Sementara itu, peneliti Pusat Penelitian Kimia LIPI Sunit Hendrana mengungkapkan, bahan sampah medis yang sangat ringan karena mengandung lebih dari satu bahan plastik atau polimer sulit didaur ulang. Ini lantaran minimnya metode daur ulang yang ada. Doktor bidang kimia fisik dari The University of Queensland, Australia itu menjelaskan, metode pengolahan sampah plastik yang ada selama ini meliputi pembakaran daur ulang dengan cara pelelehan kembali untuk membentuk granula atau pelet. Tapi metode itu pun masih terkendala proses pengumpulan dan prapemilahan yang tidak mudah. Di samping itu kemungkinan minimnya persyaratan sterilisasi, sebelum dilakukan langkah-langkah saat proses daur ulang.
Dengan metode kristalisasi memungkinkan terjadinya degradasi yang sangat rendah karena tidak adanya shear dan stress seperti pada proses daur ulang biasa. "Hal ini menghasilkan plastik kristal yang dapat digunakan lagi dengan kualitas sangat baik,” jelas pakar kinetika polimerisasi ini. Metode kristalisasi juga memiliki banyak keunggulan antara lain menghasilkan plastik daur ulang berupa serbuk dan minim kerusakan struktur. Kristalisasi juga menghasilkan kemurnian produk daur ulang yang tinggi sehingga dapat digunakan lagi untuk keperluan yang sama. Selain itu dapat dikembangkan sehingga sterilisasinya dapat dilakukan in-situ dalam rangkaian proses daur ulang.
Sedangkan tahapan-tahapan dalam proses daur ulang plastik medis dengan rekristalisasi ini meliputi pemotongan plastik bila diperlukan dan pelarutan plastik. Ada pula proses pengendapan pada antipelarut, dan metode penyaringan untuk mendapatkan suatu plastik murni tanpa degradasi. "Sehingga dapat digunakan lagi sebagai plastik untuk tujuan medis dengan kualitas yang serupa,” kata Vice President Asian Polymer Association (APA) ini.
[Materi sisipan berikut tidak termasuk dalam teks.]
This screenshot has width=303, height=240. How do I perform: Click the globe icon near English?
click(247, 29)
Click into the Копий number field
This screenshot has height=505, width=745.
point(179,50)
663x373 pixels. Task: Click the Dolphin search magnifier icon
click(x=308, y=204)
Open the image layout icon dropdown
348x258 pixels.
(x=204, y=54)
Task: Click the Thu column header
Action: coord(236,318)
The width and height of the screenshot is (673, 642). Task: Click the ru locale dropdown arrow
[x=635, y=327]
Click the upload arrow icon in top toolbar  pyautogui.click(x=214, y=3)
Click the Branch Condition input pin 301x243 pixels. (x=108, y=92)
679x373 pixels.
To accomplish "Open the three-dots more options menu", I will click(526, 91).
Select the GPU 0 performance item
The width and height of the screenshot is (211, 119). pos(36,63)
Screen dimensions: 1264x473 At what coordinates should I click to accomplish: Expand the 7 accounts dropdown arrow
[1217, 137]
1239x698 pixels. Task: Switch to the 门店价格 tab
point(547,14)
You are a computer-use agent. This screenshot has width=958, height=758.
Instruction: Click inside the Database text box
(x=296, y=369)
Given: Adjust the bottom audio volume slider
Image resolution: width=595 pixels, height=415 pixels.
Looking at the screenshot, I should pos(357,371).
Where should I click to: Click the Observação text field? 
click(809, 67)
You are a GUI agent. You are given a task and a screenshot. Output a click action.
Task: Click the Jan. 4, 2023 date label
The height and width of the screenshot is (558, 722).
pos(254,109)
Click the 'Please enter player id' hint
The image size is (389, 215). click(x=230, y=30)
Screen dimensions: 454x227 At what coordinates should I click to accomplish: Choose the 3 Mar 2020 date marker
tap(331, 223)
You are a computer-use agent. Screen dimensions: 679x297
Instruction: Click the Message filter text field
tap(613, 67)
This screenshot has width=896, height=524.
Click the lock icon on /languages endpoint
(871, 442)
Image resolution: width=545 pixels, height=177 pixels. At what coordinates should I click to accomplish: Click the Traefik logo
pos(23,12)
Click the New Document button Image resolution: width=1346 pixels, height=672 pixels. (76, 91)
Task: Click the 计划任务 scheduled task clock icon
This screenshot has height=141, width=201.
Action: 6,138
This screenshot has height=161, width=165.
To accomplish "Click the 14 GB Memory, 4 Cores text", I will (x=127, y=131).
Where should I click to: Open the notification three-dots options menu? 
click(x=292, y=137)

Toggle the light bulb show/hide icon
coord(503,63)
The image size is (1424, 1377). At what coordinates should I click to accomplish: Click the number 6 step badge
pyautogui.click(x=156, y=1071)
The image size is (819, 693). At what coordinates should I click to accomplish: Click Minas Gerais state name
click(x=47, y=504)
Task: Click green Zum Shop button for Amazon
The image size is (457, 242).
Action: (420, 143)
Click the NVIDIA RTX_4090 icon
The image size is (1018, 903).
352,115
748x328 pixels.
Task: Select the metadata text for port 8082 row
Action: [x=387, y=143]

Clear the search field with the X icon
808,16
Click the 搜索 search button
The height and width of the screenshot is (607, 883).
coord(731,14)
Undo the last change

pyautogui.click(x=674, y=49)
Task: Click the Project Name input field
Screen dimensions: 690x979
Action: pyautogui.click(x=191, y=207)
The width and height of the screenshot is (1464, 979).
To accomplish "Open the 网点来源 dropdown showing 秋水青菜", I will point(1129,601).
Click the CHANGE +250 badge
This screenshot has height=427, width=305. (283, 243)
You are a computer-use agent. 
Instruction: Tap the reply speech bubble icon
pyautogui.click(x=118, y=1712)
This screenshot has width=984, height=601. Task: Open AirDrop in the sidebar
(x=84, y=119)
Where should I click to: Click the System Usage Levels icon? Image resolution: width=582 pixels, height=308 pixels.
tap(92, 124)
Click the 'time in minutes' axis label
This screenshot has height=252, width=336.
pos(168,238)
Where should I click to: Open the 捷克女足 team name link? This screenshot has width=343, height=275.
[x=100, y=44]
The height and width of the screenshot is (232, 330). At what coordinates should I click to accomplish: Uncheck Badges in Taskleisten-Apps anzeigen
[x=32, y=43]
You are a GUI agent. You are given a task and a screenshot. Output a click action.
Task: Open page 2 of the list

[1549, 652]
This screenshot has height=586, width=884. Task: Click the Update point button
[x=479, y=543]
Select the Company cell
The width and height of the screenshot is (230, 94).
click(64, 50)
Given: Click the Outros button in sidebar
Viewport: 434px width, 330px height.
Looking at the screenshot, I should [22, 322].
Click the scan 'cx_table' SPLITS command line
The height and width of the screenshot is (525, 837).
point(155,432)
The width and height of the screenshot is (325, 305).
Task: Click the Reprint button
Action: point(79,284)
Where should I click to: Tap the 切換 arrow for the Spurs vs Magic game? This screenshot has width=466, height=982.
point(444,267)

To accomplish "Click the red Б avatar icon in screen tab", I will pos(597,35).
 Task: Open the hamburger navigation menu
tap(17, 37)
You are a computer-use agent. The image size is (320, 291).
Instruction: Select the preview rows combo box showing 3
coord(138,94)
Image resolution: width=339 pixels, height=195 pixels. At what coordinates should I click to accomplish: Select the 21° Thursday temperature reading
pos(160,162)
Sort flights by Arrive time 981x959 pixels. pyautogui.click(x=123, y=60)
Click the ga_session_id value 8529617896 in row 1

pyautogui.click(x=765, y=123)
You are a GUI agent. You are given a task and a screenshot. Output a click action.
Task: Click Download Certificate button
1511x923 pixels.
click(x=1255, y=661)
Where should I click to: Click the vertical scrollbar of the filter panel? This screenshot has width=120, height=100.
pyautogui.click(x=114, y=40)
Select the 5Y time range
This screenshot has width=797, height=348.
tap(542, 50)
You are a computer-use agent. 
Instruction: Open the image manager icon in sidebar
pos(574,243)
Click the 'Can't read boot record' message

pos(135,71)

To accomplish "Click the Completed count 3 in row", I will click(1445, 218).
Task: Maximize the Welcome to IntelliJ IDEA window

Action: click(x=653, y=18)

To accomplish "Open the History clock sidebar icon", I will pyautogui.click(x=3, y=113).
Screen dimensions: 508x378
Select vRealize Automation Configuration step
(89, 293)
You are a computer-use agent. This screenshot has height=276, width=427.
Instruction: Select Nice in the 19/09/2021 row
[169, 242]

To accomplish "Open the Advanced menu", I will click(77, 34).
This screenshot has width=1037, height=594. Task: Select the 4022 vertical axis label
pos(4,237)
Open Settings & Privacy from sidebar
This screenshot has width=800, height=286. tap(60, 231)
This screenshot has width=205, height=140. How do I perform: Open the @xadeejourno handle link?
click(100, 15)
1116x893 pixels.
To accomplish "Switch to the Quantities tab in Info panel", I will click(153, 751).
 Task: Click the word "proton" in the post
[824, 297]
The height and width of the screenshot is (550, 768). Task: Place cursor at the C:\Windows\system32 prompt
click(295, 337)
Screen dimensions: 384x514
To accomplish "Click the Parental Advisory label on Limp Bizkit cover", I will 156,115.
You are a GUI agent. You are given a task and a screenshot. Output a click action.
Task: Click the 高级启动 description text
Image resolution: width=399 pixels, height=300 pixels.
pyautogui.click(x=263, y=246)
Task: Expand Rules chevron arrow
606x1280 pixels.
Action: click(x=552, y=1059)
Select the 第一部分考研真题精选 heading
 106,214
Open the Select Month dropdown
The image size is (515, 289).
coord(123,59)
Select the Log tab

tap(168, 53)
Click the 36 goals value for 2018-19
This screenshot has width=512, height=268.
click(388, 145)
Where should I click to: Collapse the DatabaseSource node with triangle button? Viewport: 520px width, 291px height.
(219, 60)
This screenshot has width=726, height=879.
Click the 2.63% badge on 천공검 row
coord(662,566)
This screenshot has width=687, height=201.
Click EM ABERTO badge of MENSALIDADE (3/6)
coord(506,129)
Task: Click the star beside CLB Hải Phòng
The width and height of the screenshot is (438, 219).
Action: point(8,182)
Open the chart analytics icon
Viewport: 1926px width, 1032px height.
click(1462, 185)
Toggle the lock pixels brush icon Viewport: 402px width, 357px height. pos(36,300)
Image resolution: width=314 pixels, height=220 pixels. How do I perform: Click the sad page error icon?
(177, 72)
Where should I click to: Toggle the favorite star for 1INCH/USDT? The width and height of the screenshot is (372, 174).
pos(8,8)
Hasil penelitian daur ulang limbah medis Covid-19 ini telah mengantongi hak paten dari Kementerian Hukum dan HAM dengan nomor P002020010633. Pihak LIPI berharap metode kristalisasi ini dapat diterapkan dan berguna dalam menyelesaikan masalah sampah medis akibat pandemi yang tengah terjadi.
Jangan lupa untuk terus menerapkan protokol kesehatan dengan tetap memakai masker di mana pun berada, mencuci tangan dengan sabun dan air mengalir selama 20 detik. Kemudian menjaga jarak serta menjauhi kerumunan untuk mencegah penularan virus corona agar diri sendiri dan keluarga dapat terlindungi.